Written exercise A:
In the court opinion, approximately how many volts did the high tension wire carry?

Document excerpt:

· · · · ·

Manning v. Public Service Elec. & Gas Co.

Annotate this Case

58 N.J. Super. 386 (1959)

156 A.2d 260

BENJAMIN MANNING, PLAINTIFF-APPELLANT, v. PUBLIC SERVICE ELECTRIC AND GAS CO., A CORPORATION OF NEW JERSEY, DEFENDANT-RESPONDENT.

Superior Court of New Jersey, Appellate Division.

Argued October 13, 1959.

Decided December 4, 1959.

*389 Before Judges PRICE, SULLIVAN and FOLEY.

Mr. Jerry M. Finn argued the cause for plaintiff-appellant (Messrs. Greenstone & Greenstone, attorneys).

Mr. Luke A. Kiernan, Jr., argued the cause for defendant-respondent (Mr. Herman H. Wille, Jr., of counsel).

The opinion of the court was delivered by FOLEY, J.A.D.

In this negligence case plaintiff appeals from a judgment entered in the Law Division on a jury verdict of no cause of action.

On May 24, 1956 plaintiff, a masonry worker in the employ of Puratex Stone Co., was engaged in resurfacing the front of a building situated on the westerly side of Grand Avenue in Palisades Park, New Jersey. The work required him and a co-worker to operate from a scaffold which was suspended at its northerly end by ropes attached to the upper part of the building and at its southerly end was rested on the railing of a fire escape platform. In order to supply these workmen with mortar, two other men mixed it on the ground and then raised it by means of a rope and pulley apparatus. Plaintiff, in reaching for a bucket thus raised, received a severe shock when the bucket came in contact with an adjacent uninsulated high tension wire which was maintained by the defendant. The wire carried approximately 4,000 volts. The shock stunned him and he lost his balance and fell to the ground. Defendant had no knowledge that work was being performed in the vicinity of its high tension wires until after the accident occurred.

· · · · ·

Written exercise B:
Switch "Videos" to "Video Gallery" in the entries, from the line with "Travel Trailers (194, 382)" up to and including the last line of the entries, and please give back only those lines with everything else unchanged.

· · · · ·

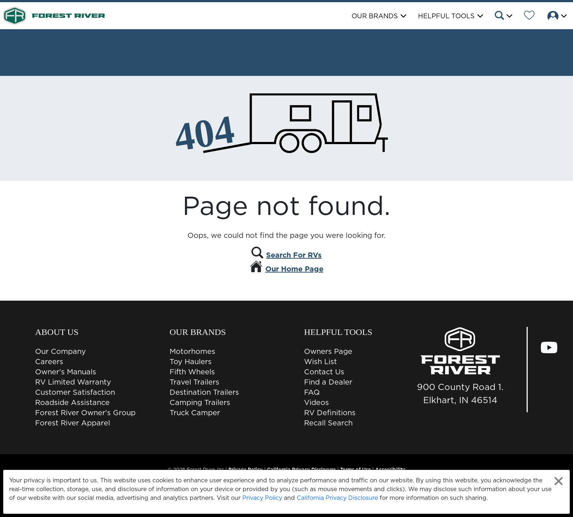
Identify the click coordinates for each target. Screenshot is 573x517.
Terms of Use (355, 469)
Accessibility (390, 469)
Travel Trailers (194, 382)
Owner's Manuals (65, 372)
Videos (316, 402)
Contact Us (324, 372)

· · · · ·

Answer A:
Approximately 4,000 volts.

Answer B:
Travel Trailers (194, 382)
Owner's Manuals (65, 372)
Video Gallery (316, 402)
Contact Us (324, 372)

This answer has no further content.